I started to call this post “The Accidental Attorney,” but a recent post uses a similar title.  Besides, I don’t want to give the impression that everything in my life has been a big accident, although I admit to frequently wondering if I shouldn’t have become a psychologist.  In truth it is an accident that I became an attorney.  There’s no denying that fact.  But my becoming a criminal defense attorney is no accident.  That was a conscious decision.

The decision I made in becoming a criminal defense attorney came as a reaction to the problems of complexity, simplicity, and the quest for perfection.  Time and space limitations mean I’m likely to make this a two-part post.  This first part will talk about my initial steps towards becoming a criminal defense attorney.  The second part, which I hope to write tomorrow (!), will focus on the conceptual issues of complexity, simplicity, and the quest for perfection.

As I said, my becoming an attorney in the first place was an accident.  When I “decided” to go to law school, I was the Director of Information Systems for a large company.  I was quite unhappy with my job because, frankly, I held that job by title only.  The real Director was my boss, a VP who frankly didn’t know a router port from the egress port he wiped (I assume) daily.  (Don’t get me wrong, he was — and I assume still is — a fairly nice guy.  I actually liked him.  But I was not really allowed to do my job, except in a kind of advisory capacity.  The few times I tried to do the job on my own, I was called on the carpet for it, even if later the same decision I’d tried to implement turned out to be the plan the real Director chose to follow.)

One of the perks of my position was that it brought me into contact with a wonderful attorney, Jim Varon, (may he rest in peace) on a frequent basis.  Jim would also frequently complain about the micro-management culture of the firm.  He and I became good friends and frequently commiserated over lunches together.

*Supplied data:*
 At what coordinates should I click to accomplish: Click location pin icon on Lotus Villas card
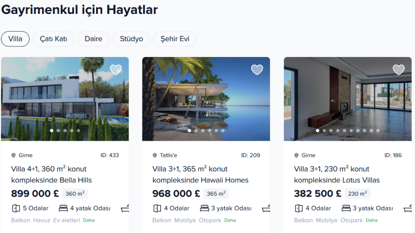[x=296, y=155]
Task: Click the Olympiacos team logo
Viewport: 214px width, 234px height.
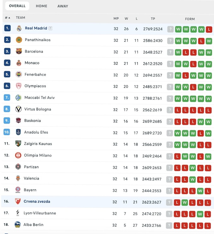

*Given instruction:* Continue the post about becoming a criminal defense attorney, picking up right after its final sentence.

*Result:*
One day, Jim suggested — for about the thousandth time — that I should go to law school and become an attorney.

“Jim,” I said, “I can’t go to law school.  It’s a four-year program.  By the time I graduate, I’ll be 48 years old.”

“How old will you be in four years if you don’t go to law school?,” Jim asked.

To this day, I don’t know why that question won the argument, but it did.  Probably because there was a part of me — insanity runs in my family, I’ve heard — that always wanted to be an attorney.  If I didn’t come from a family of lawyer-haters, I probably would have gone to law school many years earlier.

Jim warned me — the man had great insight and prescience — not to tell anyone at work that I was going to law school.  He said it would certainly lead to me being pushed out of the company prematurely.  Ultimately, Jim was right, although I think I have to take some blame (or credit, however you want to view it) for my ultimate departure.  At any rate, after that conversation, I immediately signed up for law school, kept my secret until I was “outed” near the end of my second year and managed to hang onto my pseudo-job until I was ready to start clerking for a local criminal defense lawyer.

The pay drop was astronomical — and I do mean ASTRONIMICAL! — but in the end, I felt much better for it.

So, in that sense, I started on the path to becoming an Accidental Lawyer.

But, as I also said, that’s not what led to me becoming a criminal defense attorney.  My technology background was extensive.  I was not only the figurehead I described above.  I also held numerous industry certifications from Microsoft, Cisco and I was a Linux Certified Professional.  Prior to my figurehead job, I was an instrumental part in the start-up (although not as a principal) of two Internet companies.  I taught computer classes, network design, building and maintenance, and even a computer programming class.  I served as the technical editor for several books put out by the (now-defunct) Coriolis Group.  In 2000, I wrote a chapter for a book on Migrating NT4 to Windows 2000 that was used to prepare people to take the Microsoft exam on the subject.  My goal was to become a “technology lawyer,” whatever that was.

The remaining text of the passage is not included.